Start of LISTED RECORDS

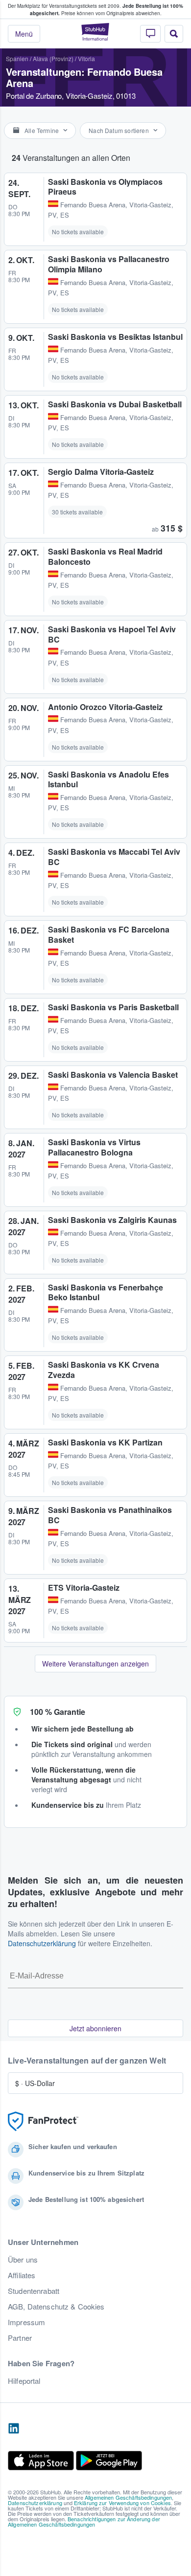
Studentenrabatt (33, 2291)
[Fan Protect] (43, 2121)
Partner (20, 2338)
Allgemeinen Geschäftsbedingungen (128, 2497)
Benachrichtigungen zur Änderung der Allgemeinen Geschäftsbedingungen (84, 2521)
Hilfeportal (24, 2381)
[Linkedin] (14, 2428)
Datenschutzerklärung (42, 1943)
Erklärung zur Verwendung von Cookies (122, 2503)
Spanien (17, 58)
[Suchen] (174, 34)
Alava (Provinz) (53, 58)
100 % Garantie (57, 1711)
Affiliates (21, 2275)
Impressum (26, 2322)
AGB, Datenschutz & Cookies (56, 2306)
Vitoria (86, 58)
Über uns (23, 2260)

End of LISTED RECORDS
Start of LISTED RECORDS

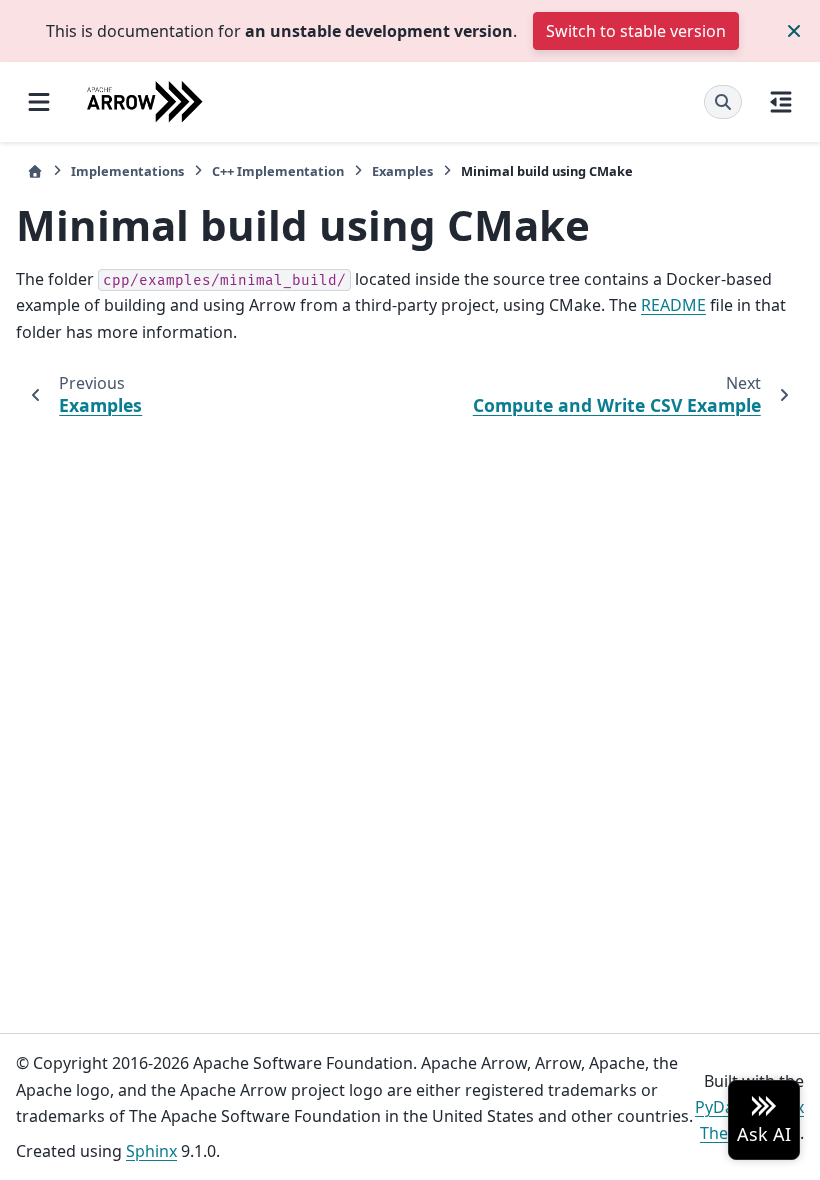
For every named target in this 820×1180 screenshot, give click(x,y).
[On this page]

End of LISTED RECORDS

## HOW TO COMPLETE THIS TASK
The exact lines of the material above starting at the one that contains "[Fan Protect] (43, 2121)" and ending at the one that contains "Über uns (23, 2260)" are what to retype; leave out everything else.

## EXERCISE SOLUTION
[Fan Protect] (43, 2121)
Partner (20, 2338)
Allgemeinen Geschäftsbedingungen (128, 2497)
Benachrichtigungen zur Änderung der Allgemeinen Geschäftsbedingungen (84, 2521)
Hilfeportal (24, 2381)
[Linkedin] (14, 2428)
Datenschutzerklärung (42, 1943)
Erklärung zur Verwendung von Cookies (122, 2503)
Spanien (17, 58)
[Suchen] (174, 34)
Alava (Provinz) (53, 58)
100 % Garantie (57, 1711)
Affiliates (21, 2275)
Impressum (26, 2322)
AGB, Datenschutz & Cookies (56, 2306)
Vitoria (86, 58)
Über uns (23, 2260)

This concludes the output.